Alterner entre des positions contraires, tantôt encourager tantôt décourager, pour maintenir son emprise sur quelqu'un ou déstabiliser une situation.
« « Ce négociateur souffle le chaud et le froid : il valide nos concessions un jour et les remet en question le lendemain pour nous déstabiliser. » »
Ve s. av. J.-C.
Ésope écrit « Le Satyre et le Voyageur » : un satyre chasse un voyageur qui souffle le chaud et le froid de la même bouche. Image fondatrice d'inconstance et de duplicité.
XVIIe s.
La Fontaine adapte la fable en « Le Satyre et le Passant », ancrant définitivement l'image dans la langue et la littérature françaises.
Aujourd'hui
Très vivante dans les commentaires politiques et les négociations. Désigne une stratégie de déstabilisation délibérée par alternance d'attitudes contraires.
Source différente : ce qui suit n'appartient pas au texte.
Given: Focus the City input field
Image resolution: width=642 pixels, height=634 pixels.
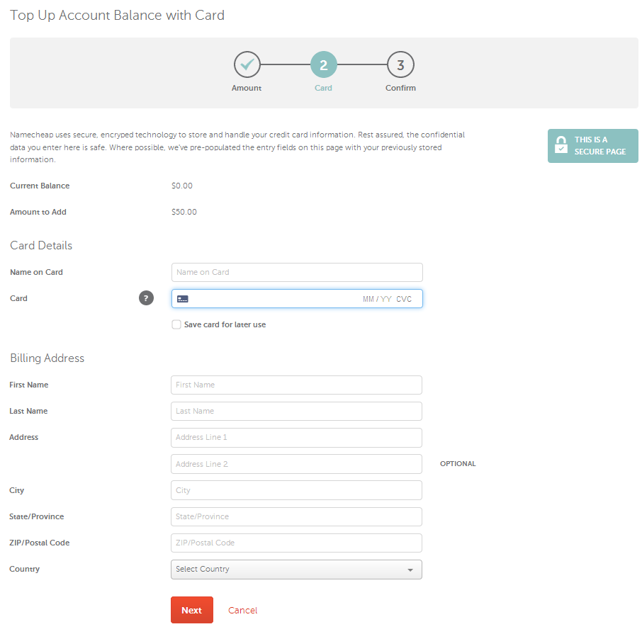Looking at the screenshot, I should pyautogui.click(x=296, y=490).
Cette expression s’emploie partout en France.
tirer les ficelles (manipulation cachée et constante : souffler le chaud et le froid est une tactique visible, une inconstance délibérée et observable par tous)
« Souffler le chaud et le froid » : /sufle l ʃo e l fʁwa/. « Chaud » fait /ʃo/ (le d ne se prononce pas). « Froid » fait /fʁwa/ (le d ne se prononce pas).